The Financial Express (Delhi Edition)
MSCI BLOCKS CHINA SHARES AGAIN IN BLOW TO XI
Money & Markets,
Shanghai/New York, June 15: China’s domestic equities were denied entry into MSCI’s benchmark indexes for a third time, a setback for President Xi Jinping’s efforts to raise the profile of mainland markets and tur n the yuan into an international currency.
Policy makers need to make additional improvements to the accessibility of the A share market, according to a statement from the index compiler on Tuesday. MSCI, whose emerging-market index is tracked by investors with $1.5 trillion in assets, said it will reconsider inclusion in its 2017 review, while not ruling out an earlier announcement.
China was rejected despite a flurry of measures this year to address MSCI’s concerns, including curbs on arbitrary trading halts and looser restrictions on cross-border capital flows.
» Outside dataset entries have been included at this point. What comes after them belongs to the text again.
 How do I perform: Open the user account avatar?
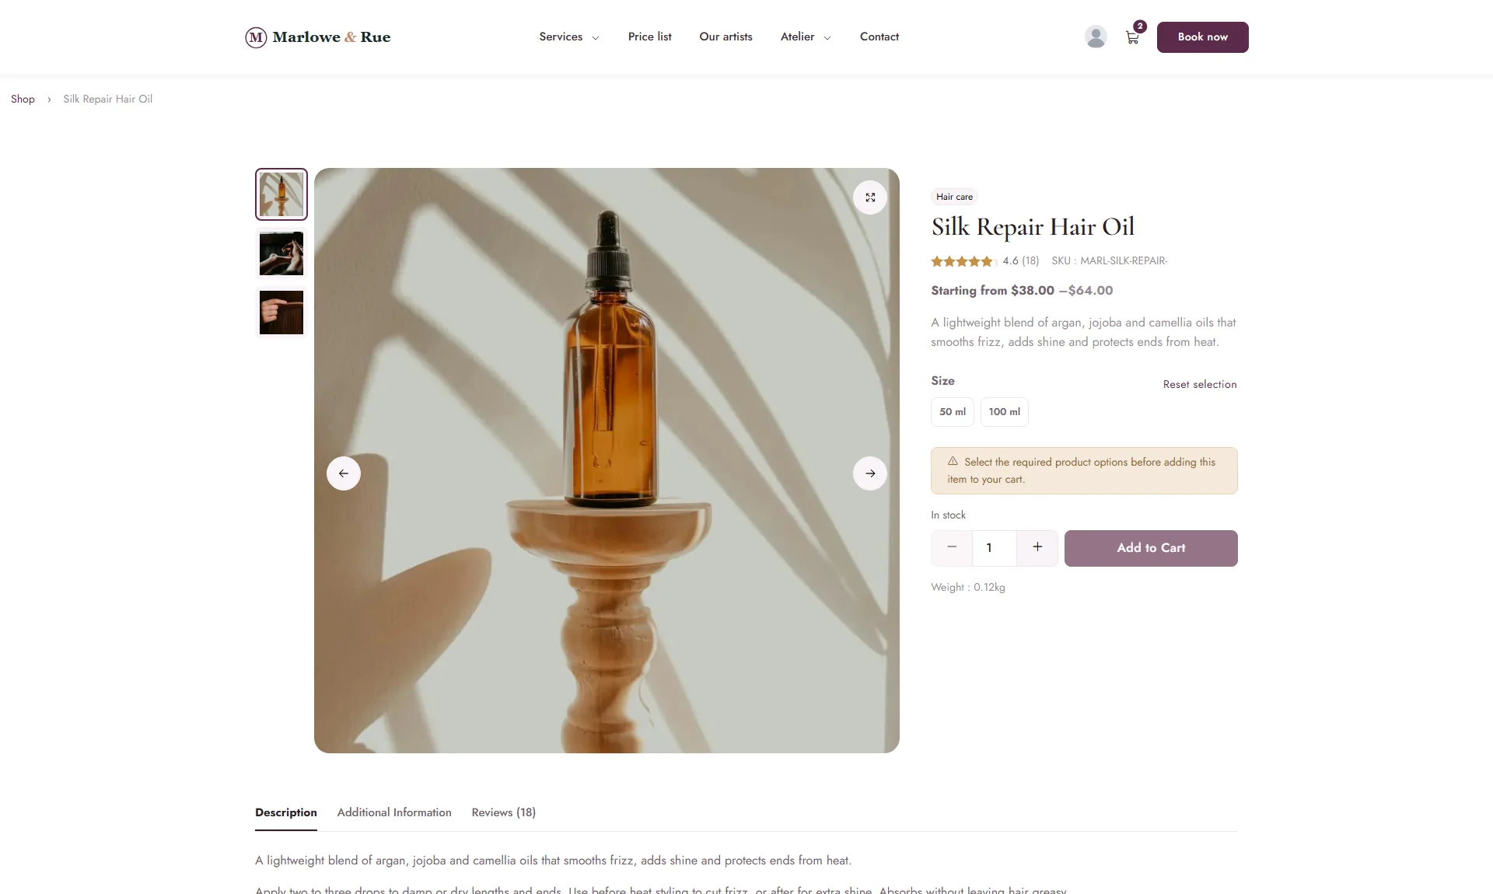[1096, 37]
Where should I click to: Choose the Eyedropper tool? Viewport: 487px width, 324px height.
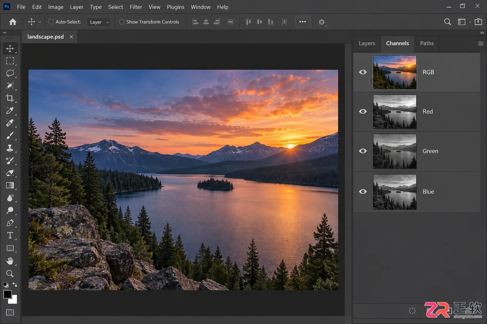click(10, 111)
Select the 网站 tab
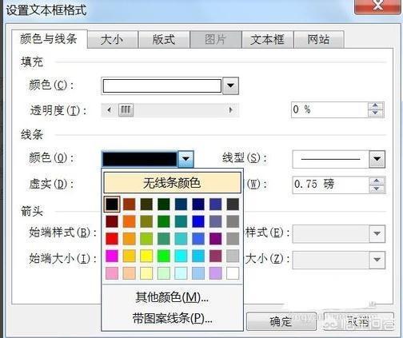Screen dimensions: 403x338 point(318,39)
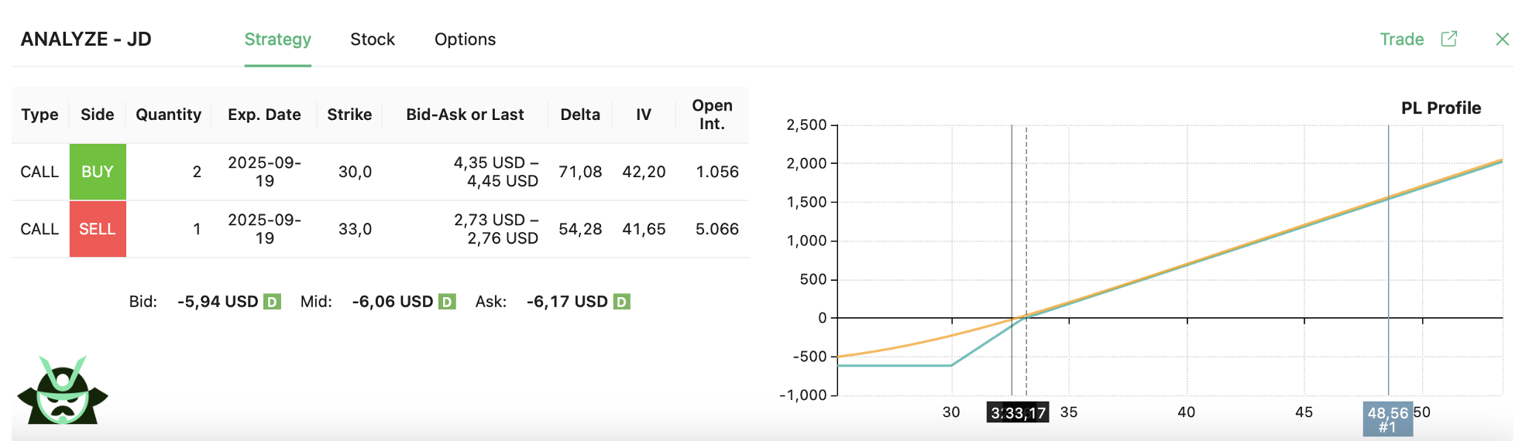This screenshot has width=1529, height=441.
Task: Click the samurai mascot logo
Action: pyautogui.click(x=63, y=391)
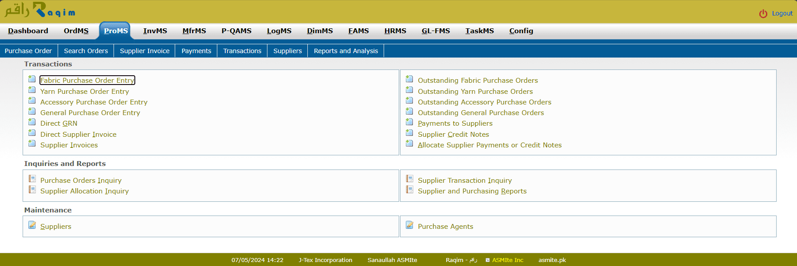Go to the Dashboard tab
The width and height of the screenshot is (797, 266).
28,31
The decision suggests international investors are still uncomfortable putting their money in the $6 trillion market after a botched gover nment campaign to prop up share prices roiled global equities last year.
While Chinese authorities have demonstrated a commitment to opening the market, “investors clearly indicated that they would like to see further improvements in the accessibility,” Remy Briand, MSCI’s global head of research, said in the statement.
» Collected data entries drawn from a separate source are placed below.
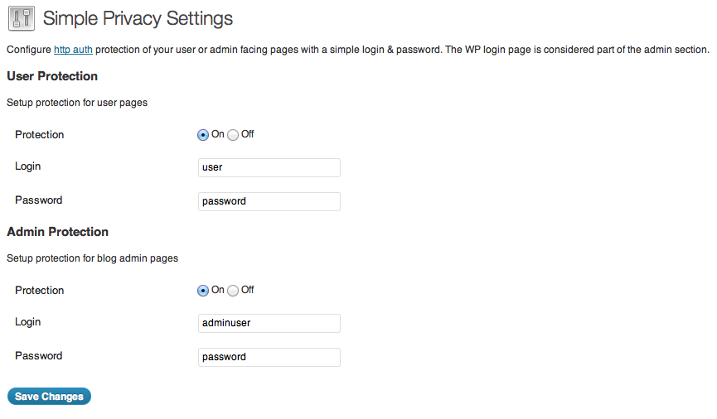
Task: Click the Admin Protection section heading
Action: (58, 232)
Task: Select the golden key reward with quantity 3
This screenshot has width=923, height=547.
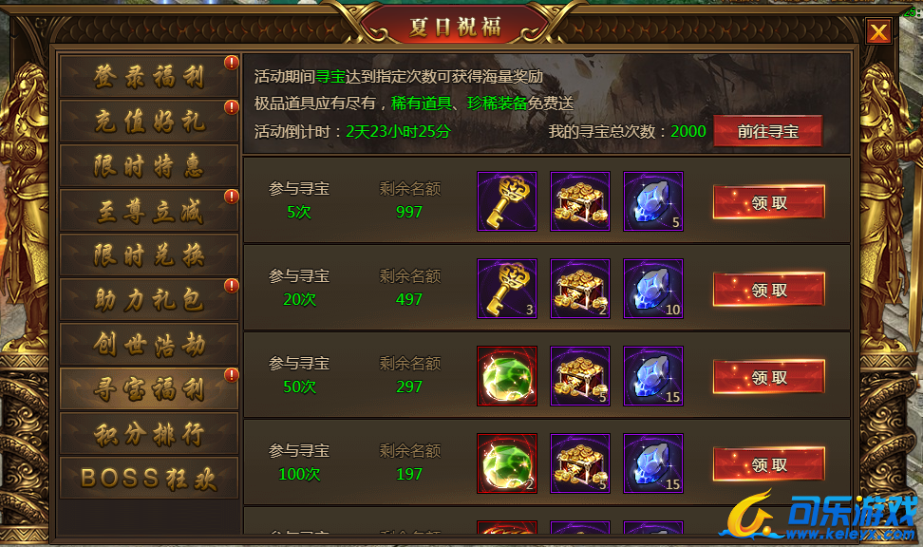Action: pos(507,289)
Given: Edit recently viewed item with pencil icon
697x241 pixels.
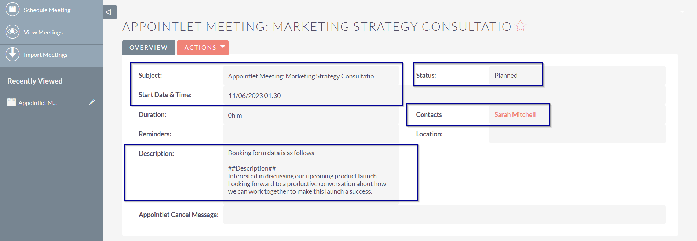Looking at the screenshot, I should [92, 102].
Investors need time to assess the effectiveness of recent policy changes on quota allocations, capital mobility and trading suspensions, the index provider said. MSCI also pointed out that a 20% monthly repatriation limit remains a “significant hurdle” for investors that may be faced with redemptions. Local exchanges’ pre-approval restrictions on introducing financial products also “remain unaddressed,” MSCI said.
“The MSCI decision signals that China remains a closed emerging economy that uses market techniques like freezing the market and making it illegal to short, using government funds to buy shares — techniques that are not welcome among global investors,” Paul Christopher, head global market strategist at Wells Fargo Investment Institute, said by phone.
MSCI’s ruling won’t affect the nation’s capital market reforms, Deng Ge, a spokesman for the China Securities Regulatory Commission, said in a statement on the regulator’s website. Indexes that don’t contain A shares are incomplete, according to the statement.
The Shanghai Composite Index fell as much as 1.1% on Wednesday. The yuan erased declines after slipping to a fiveyear low. The Deutsche X-trackers Harvest CSI 300 China AShares ETF, the biggest US-listed exchange-traded fund tracking mainland stocks, fell 2.3% in after-market trading on Tuesday.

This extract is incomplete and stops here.